### Exercise
Using the data below, output a verbatim copy of the lines between the one holding "Given: Click the scrollbar down arrow" and the one holding "Task: Expand the member package chevron", inclusive, without any pictures.

### Exercise data
•••••

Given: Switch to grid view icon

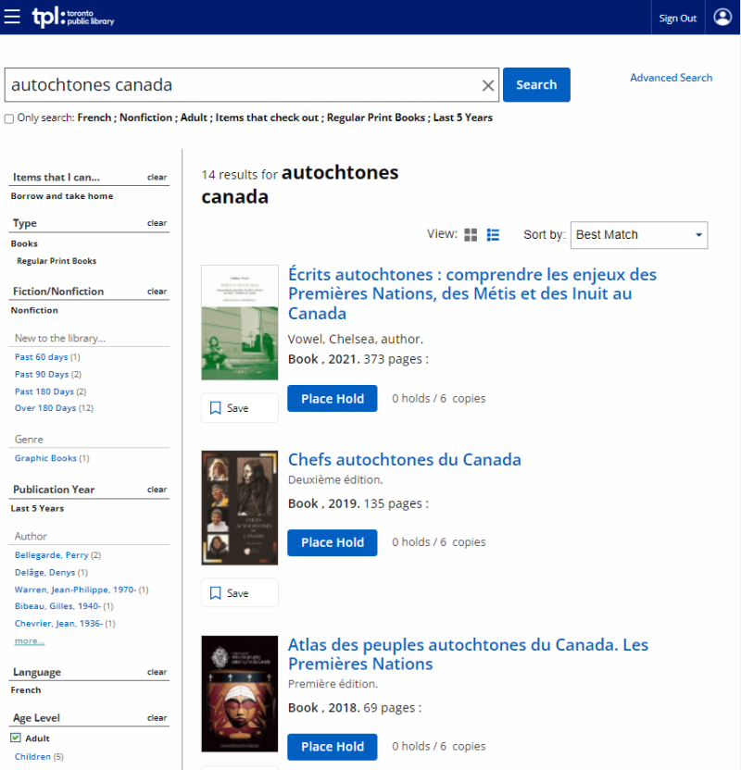Looking at the screenshot, I should click(x=471, y=235).
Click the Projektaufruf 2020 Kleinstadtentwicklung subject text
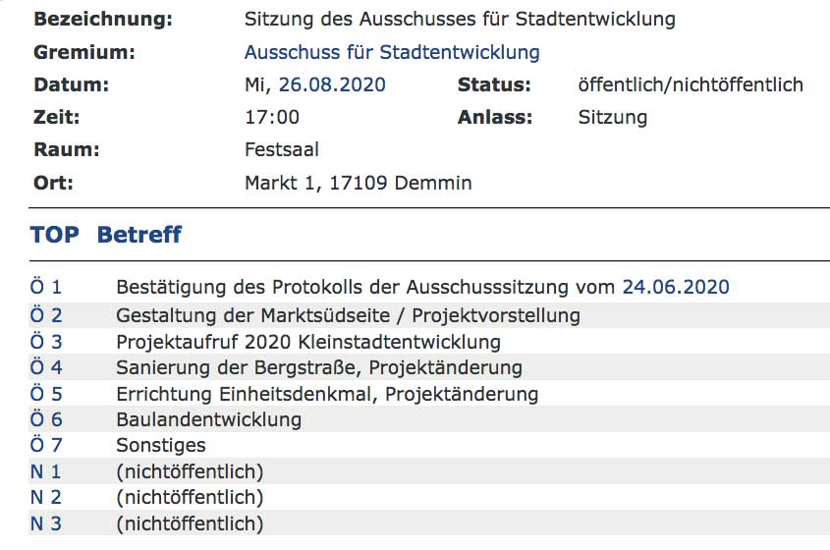This screenshot has width=830, height=550. (307, 342)
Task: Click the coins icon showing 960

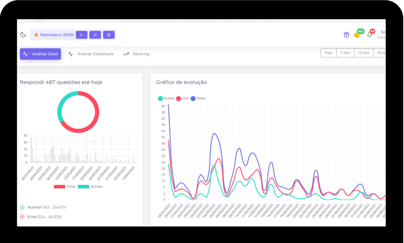Action: tap(357, 34)
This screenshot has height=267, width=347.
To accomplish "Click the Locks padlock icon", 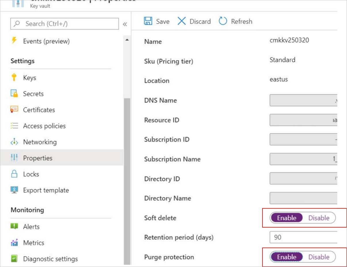I will pos(14,174).
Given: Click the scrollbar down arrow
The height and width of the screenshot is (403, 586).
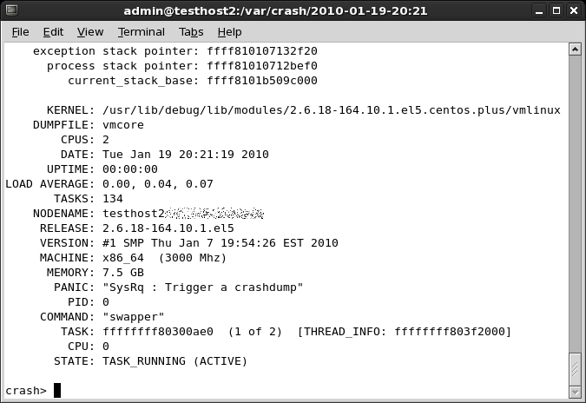Looking at the screenshot, I should [x=576, y=391].
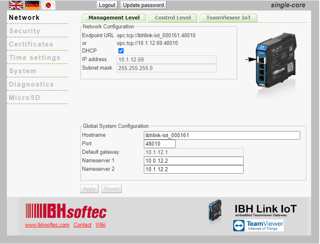Follow the Wiki link in footer
The height and width of the screenshot is (244, 320).
[x=101, y=225]
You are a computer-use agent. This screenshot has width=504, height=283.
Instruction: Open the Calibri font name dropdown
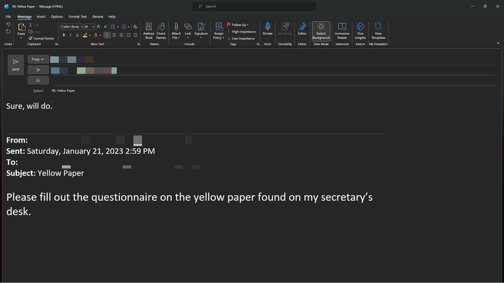(x=72, y=26)
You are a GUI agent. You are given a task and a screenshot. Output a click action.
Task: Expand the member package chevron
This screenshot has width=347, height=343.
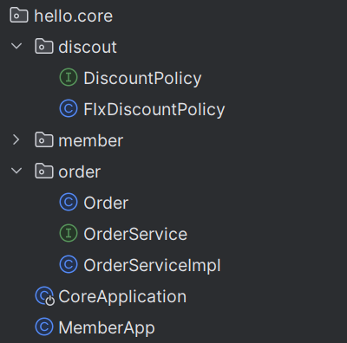pyautogui.click(x=16, y=140)
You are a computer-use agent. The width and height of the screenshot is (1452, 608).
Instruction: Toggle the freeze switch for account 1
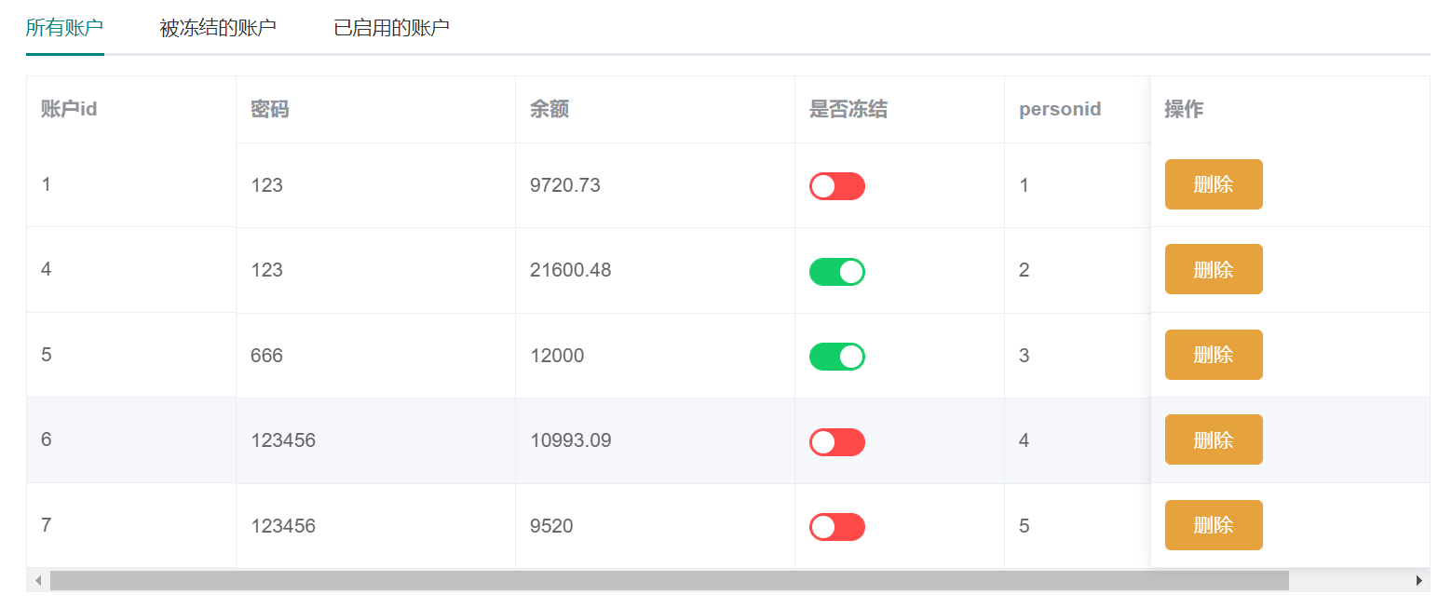[836, 186]
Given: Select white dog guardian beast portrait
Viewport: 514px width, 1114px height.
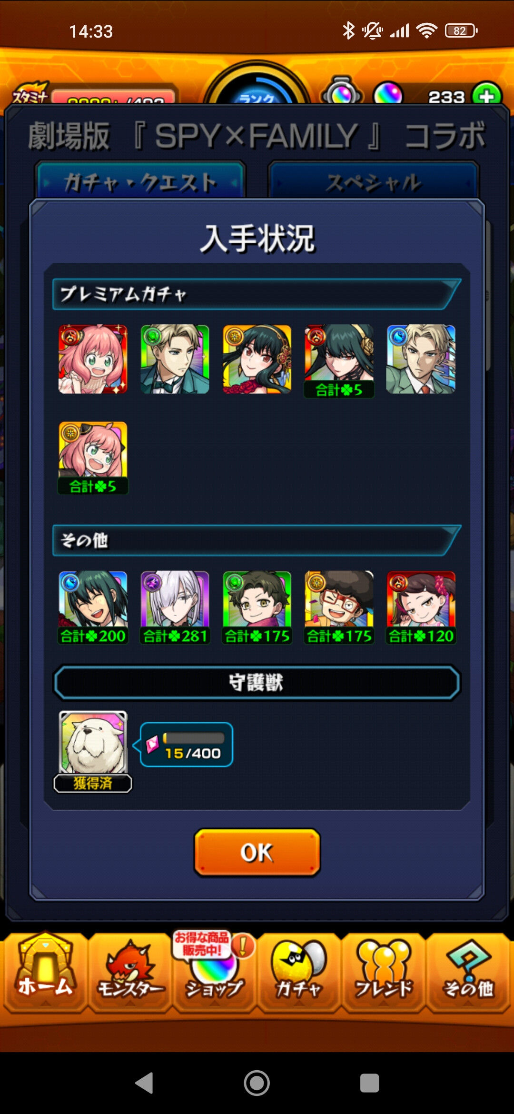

•••••

### Solution to the exercise
Given: Click the scrollbar down arrow
The height and width of the screenshot is (403, 586).
Looking at the screenshot, I should [x=576, y=391].
Follow the Wiki link in footer
The height and width of the screenshot is (244, 320).
[x=101, y=225]
You are a computer-use agent. This screenshot has width=504, height=283.
Instruction: Open the Calibri font name dropdown
(x=72, y=26)
You are a GUI agent. You are given a task and a screenshot. Output a click action.
Task: Expand the member package chevron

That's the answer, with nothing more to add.